======== Input data

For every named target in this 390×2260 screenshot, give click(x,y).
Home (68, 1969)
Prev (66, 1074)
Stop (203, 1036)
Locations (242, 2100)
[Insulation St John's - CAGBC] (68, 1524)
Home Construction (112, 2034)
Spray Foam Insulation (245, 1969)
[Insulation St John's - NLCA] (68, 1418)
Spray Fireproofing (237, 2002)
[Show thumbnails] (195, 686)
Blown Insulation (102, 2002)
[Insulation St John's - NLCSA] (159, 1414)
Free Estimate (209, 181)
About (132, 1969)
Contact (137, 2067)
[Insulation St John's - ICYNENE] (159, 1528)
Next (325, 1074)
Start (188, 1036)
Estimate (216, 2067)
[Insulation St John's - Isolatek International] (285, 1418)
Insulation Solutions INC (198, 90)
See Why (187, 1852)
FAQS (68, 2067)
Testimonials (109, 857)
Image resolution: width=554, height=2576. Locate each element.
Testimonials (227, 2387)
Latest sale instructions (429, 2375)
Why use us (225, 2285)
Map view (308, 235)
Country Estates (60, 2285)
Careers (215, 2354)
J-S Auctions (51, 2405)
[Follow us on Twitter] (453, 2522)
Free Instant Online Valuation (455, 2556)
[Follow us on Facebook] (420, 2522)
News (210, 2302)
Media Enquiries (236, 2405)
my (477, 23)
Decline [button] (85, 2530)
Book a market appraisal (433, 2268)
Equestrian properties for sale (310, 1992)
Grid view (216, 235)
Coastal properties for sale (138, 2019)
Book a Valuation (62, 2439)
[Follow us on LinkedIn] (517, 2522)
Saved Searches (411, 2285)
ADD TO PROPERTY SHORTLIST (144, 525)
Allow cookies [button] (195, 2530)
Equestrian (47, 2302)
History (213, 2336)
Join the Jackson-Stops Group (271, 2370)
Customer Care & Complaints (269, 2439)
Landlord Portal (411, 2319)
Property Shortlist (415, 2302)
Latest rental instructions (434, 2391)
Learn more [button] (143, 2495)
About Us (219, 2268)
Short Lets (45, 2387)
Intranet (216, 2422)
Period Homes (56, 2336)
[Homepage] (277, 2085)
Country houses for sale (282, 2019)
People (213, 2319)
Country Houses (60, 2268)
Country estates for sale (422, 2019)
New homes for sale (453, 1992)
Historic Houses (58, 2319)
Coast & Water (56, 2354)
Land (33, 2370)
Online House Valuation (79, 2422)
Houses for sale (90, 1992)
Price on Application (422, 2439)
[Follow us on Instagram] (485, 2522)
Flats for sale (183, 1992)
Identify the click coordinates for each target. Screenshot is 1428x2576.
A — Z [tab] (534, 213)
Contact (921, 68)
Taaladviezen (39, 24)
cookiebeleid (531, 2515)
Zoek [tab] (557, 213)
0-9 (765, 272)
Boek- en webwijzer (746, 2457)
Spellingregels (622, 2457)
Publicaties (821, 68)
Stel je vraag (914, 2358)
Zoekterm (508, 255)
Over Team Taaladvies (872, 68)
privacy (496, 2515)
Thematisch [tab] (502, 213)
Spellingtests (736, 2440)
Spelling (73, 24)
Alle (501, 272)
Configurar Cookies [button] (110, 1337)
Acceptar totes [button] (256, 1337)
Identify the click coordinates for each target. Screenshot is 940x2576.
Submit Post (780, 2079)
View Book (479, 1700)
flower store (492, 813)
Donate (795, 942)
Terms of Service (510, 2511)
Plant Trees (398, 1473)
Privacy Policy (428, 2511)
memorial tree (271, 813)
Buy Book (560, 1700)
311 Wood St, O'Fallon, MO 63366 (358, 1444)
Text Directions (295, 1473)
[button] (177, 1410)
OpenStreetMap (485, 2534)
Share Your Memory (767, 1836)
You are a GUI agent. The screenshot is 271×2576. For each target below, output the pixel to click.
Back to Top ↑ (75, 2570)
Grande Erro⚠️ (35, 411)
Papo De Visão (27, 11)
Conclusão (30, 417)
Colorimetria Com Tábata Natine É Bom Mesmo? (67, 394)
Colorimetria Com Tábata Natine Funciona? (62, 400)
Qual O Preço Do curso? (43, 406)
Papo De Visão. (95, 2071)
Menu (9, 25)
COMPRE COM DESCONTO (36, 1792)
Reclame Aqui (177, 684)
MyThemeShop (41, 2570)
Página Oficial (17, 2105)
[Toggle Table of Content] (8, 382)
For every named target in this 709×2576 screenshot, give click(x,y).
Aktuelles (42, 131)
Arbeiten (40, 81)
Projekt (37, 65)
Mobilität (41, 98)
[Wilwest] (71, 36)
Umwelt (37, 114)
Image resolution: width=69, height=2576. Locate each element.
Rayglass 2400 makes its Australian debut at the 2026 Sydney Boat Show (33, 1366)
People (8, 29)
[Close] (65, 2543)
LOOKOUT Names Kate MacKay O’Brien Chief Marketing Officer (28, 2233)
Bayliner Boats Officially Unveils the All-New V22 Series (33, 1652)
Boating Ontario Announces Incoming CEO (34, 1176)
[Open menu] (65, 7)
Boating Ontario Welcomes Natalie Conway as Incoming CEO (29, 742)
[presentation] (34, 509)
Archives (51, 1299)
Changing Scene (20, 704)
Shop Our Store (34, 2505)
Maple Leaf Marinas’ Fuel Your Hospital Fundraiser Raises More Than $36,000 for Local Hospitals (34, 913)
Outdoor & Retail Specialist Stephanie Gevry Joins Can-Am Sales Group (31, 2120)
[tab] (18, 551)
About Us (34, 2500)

================

Problem description
Return the lines above that include the string "Valuation".

Answer to the exercise
Free Instant Online Valuation (455, 2556)
Book a Valuation (62, 2439)
Online House Valuation (79, 2422)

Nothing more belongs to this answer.